Make WordPress Core

Opened 5 months ago

Last modified 5 months ago

#63864 new enhancement

Support RFC 2047 MIME-decoding / improve `wp_iso_descrambler()`

Reported by: dmsnell's profile dmsnell Owned by:
Milestone: Future Release Priority: low
Severity: normal Version: 6.9
Component: Formatting Keywords: has-patch has-unit-tests
Focuses: Cc:

Description (last modified by dmsnell)

The existing wp_iso_descrambler() supports an extremely limited subset of MIME-encoded data. Specifically, it supports only the Q encoding and directly reads bytes from the encoded string instead of converting those bytes. It was added to fix an issue where subjects from inbound emails were “scrambled.”

While this surely improved the situation in 2004 when many systems were sending latin1 and where the system locale was latin1, it’s pretty insufficient today. WordPress could benefit from improving its support for RFC 2047 enabling proper reading of things like email subjects containing emoji.

Proposal

  • Introduce wp_decode_rfc2047() for focus and clarity around the intention of what is happening. This communicates more clearly to developers and provides more opportunity to test and improve support for the function.
  • Deprecate wp_iso_descrambler() and delegate its responsibility to wp_decode_rfc2047(). The unclear and inaccurate naming and description of this function leaves little room to substantially improve it.
  • Require calling-code to indicate how to handle parsing errors for explicit recovery.

RFC 2047 / MIME decoding is not too complicated in the “happy path.” It indicates the encoding of the escaped bytes and whether the escaping is via replacing certain bytes with their hex equivalent (the “quoted” or Q encoding) or replacing the whole byte sequence with a base64 representation (the “binary” or B encoding).

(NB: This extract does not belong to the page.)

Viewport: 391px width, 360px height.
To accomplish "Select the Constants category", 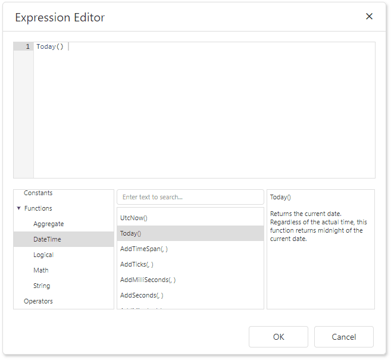I will (x=38, y=193).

What remains is uncertainty in the path of invalid encodings. There may be standardized behaviors for handling parse errors and that would be ideal to incorporate into this enhancement.

What about iconv_mime_decode()?

PHP provides iconv_mime_decode() whose purpose is the same as for this ticket. In supported environments it may be useful, though it’s not clear how it resolves parsing errors or what changes exactly are made by its options.

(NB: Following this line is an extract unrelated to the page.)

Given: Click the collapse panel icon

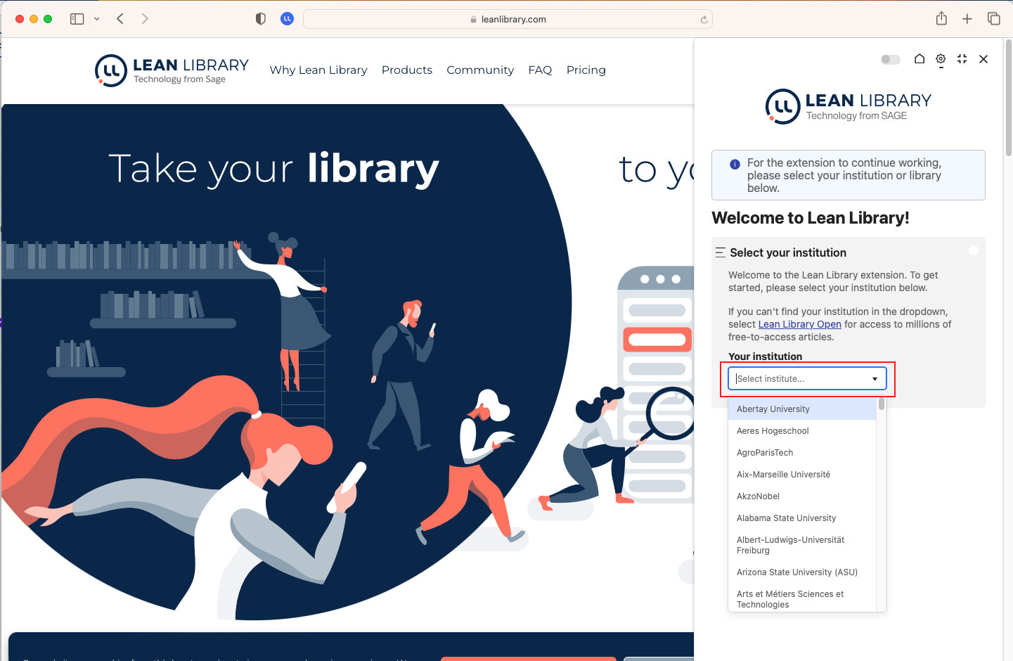Looking at the screenshot, I should point(962,59).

If a PHP implementation is going to be required anyway to support runtimes lacking the iconv support then it makes sense to lean into a custom solution where WordPress can define the error-handling behaviors and change them as is appropriate, retaining full control over the behavior and specification.

A short background

For those unfamiliar, email systems were based on 7-bit ASCII interchange. This posed challenges when attempting to communicate between systems which relied on 8-bit or multi-byte encodings. MIME encoding was introduced as a way of incorporating other character sets within the existing supported domain of 7-bit US-ASCII. The syntax was chosen with an attempt to minimize the chance of conflating intended plaintext with encoded text.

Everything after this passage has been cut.